The Night an SLO Burn Alert Saved Black Friday: An Observability Rehab That Paid for Itself

A fintech on GKE was flying blind into peak traffic. Four weeks of pragmatic observability work turned a looming incident into a non-event—and cut MTTR by 60%.

We didn’t page on CPU. We paged on customer risk—and bought ourselves the eight minutes that changed the outcome.
Back to all posts

The setup you’ve seen before

They’re a mid-market fintech on GKE, processing card authorizations with a 200ms p95 latency SLO and strict uptime targets. Traffic is spiky around payroll and promos. They had Datadog for infra, Cloud Logging for app logs, and an old Pingdom check. No proper SLOs, lots of noisy alerts. Classic.

I’ve seen this movie: teams lean on expensive logs and pretty dashboards, then hit a peak and get blindsided. The CTO asked GitPlumbers to “make on-call humane before Black Friday.” We had four weeks and tight constraints:

  • Compliance: PCI boundaries, restricted egress, no PII leaving VPC.
  • Budget: rein in logging spend; avoid vendor lock-in that doubles next renewal.
  • Stack: Go + Node services, Redis, Postgres, Envoy, GKE regional.
  • People: small SRE crew, product teams owning services.

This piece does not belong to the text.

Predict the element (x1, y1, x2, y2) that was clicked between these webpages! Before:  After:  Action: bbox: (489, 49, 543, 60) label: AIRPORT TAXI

We didn’t promise magic. We promised signal over noise.

Where it hurt (and why it mattered)

The failure modes were textbook:

  • No SLOs: Pages were tied to CPU and pod restarts, not user experience. On-call ignored half of them.
  • Partial tracing: Datadog APM sampled 1/10th of traces, no exemplars, so metrics couldn’t point to traces.
  • Dashboards by vibes: No RED/USE discipline. You couldn’t answer “Is it the network, the app, or the DB?” in one screen.
  • Redis blind spot: Pool metrics weren’t consistent; saturation hid inside application logs.
  • Rollbacks = tribal knowledge: Changes rolled out via kubectl apply and best intentions.

When this goes wrong, it goes really wrong: you burn your budget during peak, page people late, and play whack-a-mole across five dashboards while customers rage-tweet. Been there.

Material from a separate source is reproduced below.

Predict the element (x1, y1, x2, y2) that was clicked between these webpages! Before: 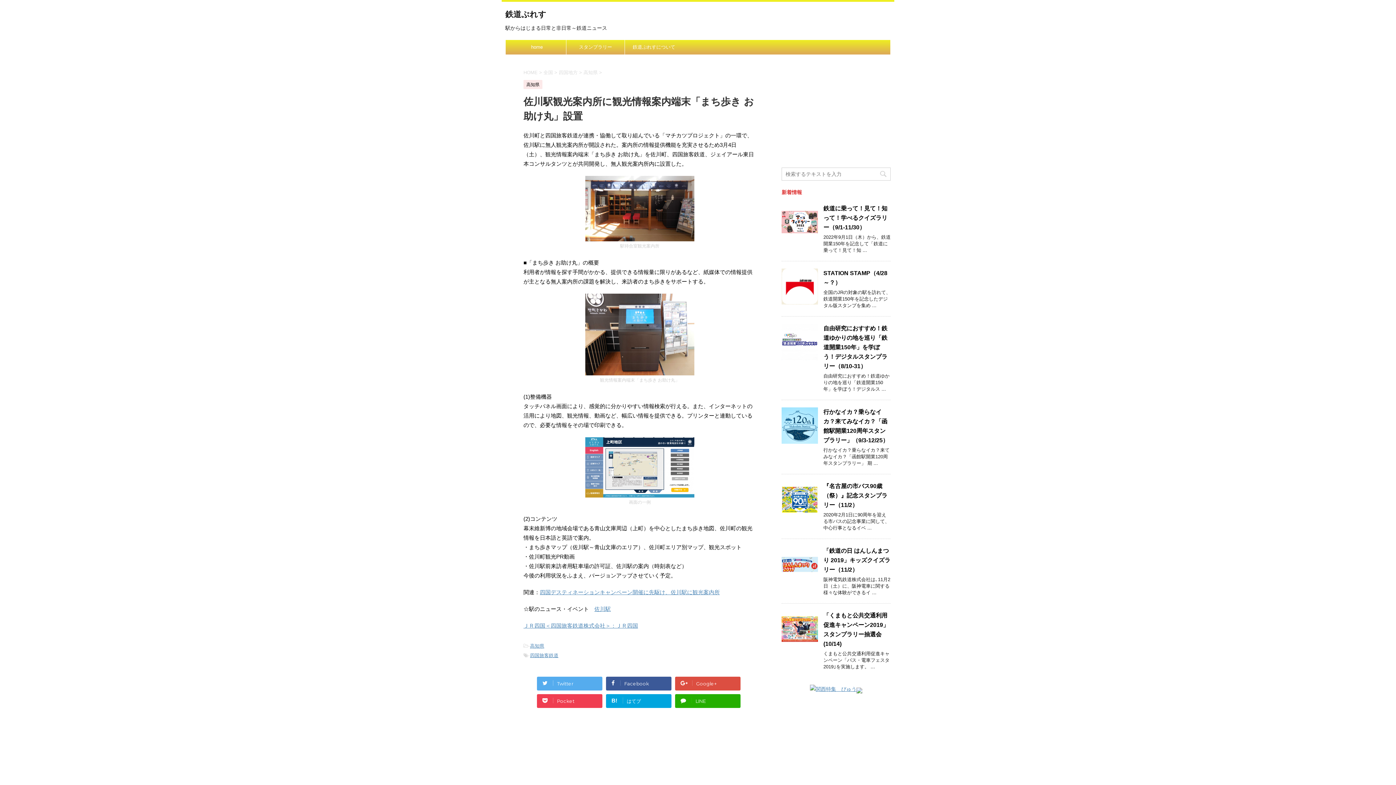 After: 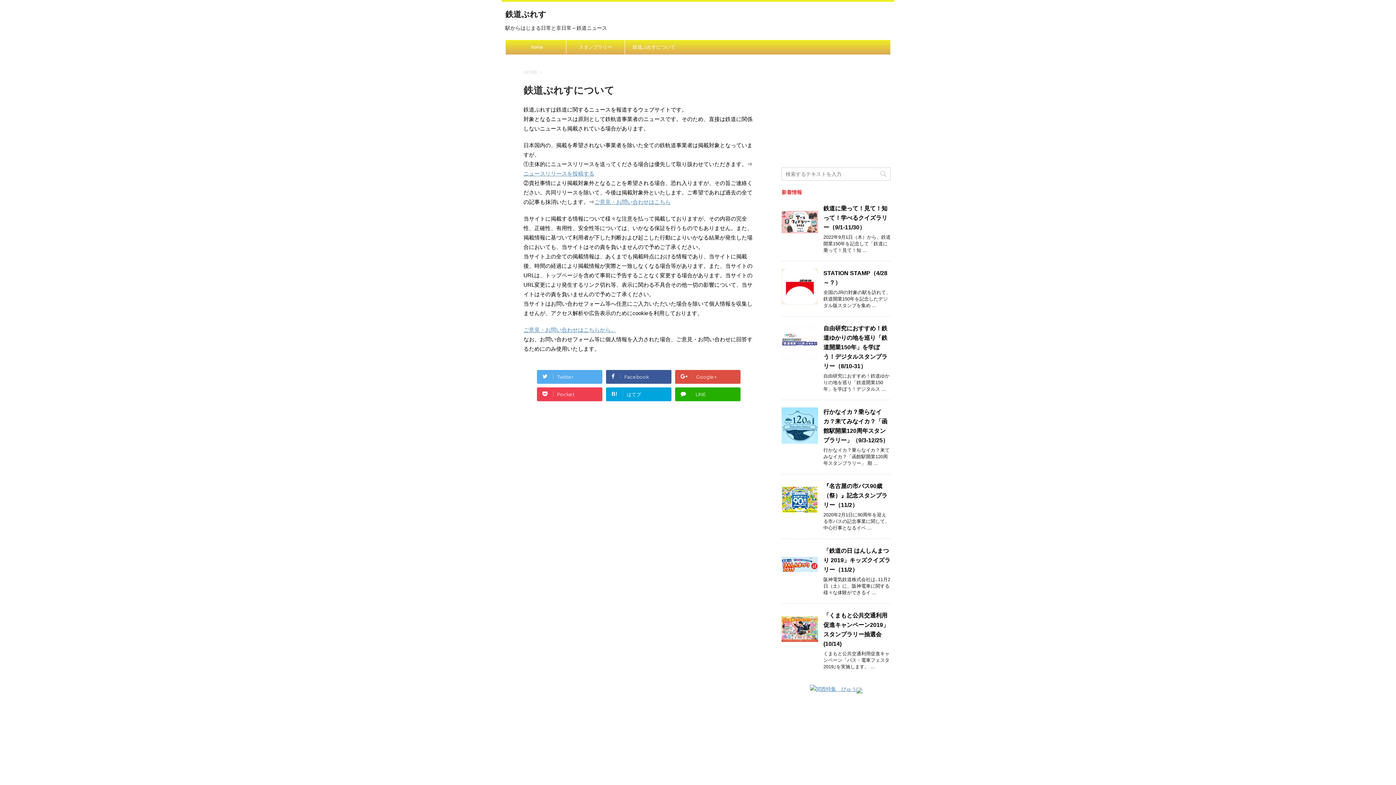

What we changed in 4 weeks (no silver bullets)

We went pragmatic, OSS-first, GitOps-driven. Keep the blast radius small, wire the basics right, and page on SLOs.

  1. OpenTelemetry everywhere

    • Added opentelemetry-go and opentelemetry-js SDKs across gateway, risk engine, and checkout.
    • Standardized semantic attributes (http.route, db.system, peer.service).
    • Enabled exemplars so metrics link to traces.
    // go.opentelemetry.io/otel v1.x
    hist := meter.Float64Histogram("http.server.duration", metric.WithUnit("s"))
    start := time.Now()
    // ... handle request
    hist.Record(req.Context(), time.Since(start).Seconds()) // exemplar captured from active span
  2. Collector + Tempo + Loki

    • Deployed OTel Collector (contrib) with tail-sampling: keep slow/error traces, downsample boring ones.
    # otelcol-config.yaml
    receivers:
      otlp:
        protocols: {grpc: {}, http: {}}
    processors:
      tail_sampling:
        decision_wait: 3s
        policies:
          - latency: {threshold_ms: 200}
          - status_code: {status_codes: [ERROR]}
    exporters:
      otlp/tempo: { endpoint: tempo-distributor:4317, tls: {insecure: true} }
      loki:
        endpoint: http://loki:3100/loki/api/v1/push
    service:
      pipelines:
        traces: [otlp -> tail_sampling -> otlp/tempo]
        logs: [otlp -> loki]
  3. Prometheus + Grafana with exemplars

    • Prometheus scraped app and Envoy metrics; enabled exemplars and sane retention.
    # prometheus.yaml (flags)
    --enable-feature=exemplar-storage
    --storage.tsdb.retention.time=15d
    --query.max-concurrency=40
    # scrape snippet for k8s pods
    scrape_configs:
      - job_name: 'kubernetes-pods'
        kubernetes_sd_configs: [{role: pod}]
        relabel_configs:
          - action: keep
            source_labels: [__meta_kubernetes_pod_annotation_prometheus_io_scrape]
            regex: true
          - source_labels: [__meta_kubernetes_pod_annotation_prometheus_io_port]
            action: replace
            target_label: __meta_kubernetes_pod_container_port_number
        metric_relabel_configs:
          - action: drop
            regex: '.*(password|token).*'
            source_labels: [__name__]

    In Grafana, RED and USE dashboards showed service health at a glance, with trace exemplars clickable on latency histograms.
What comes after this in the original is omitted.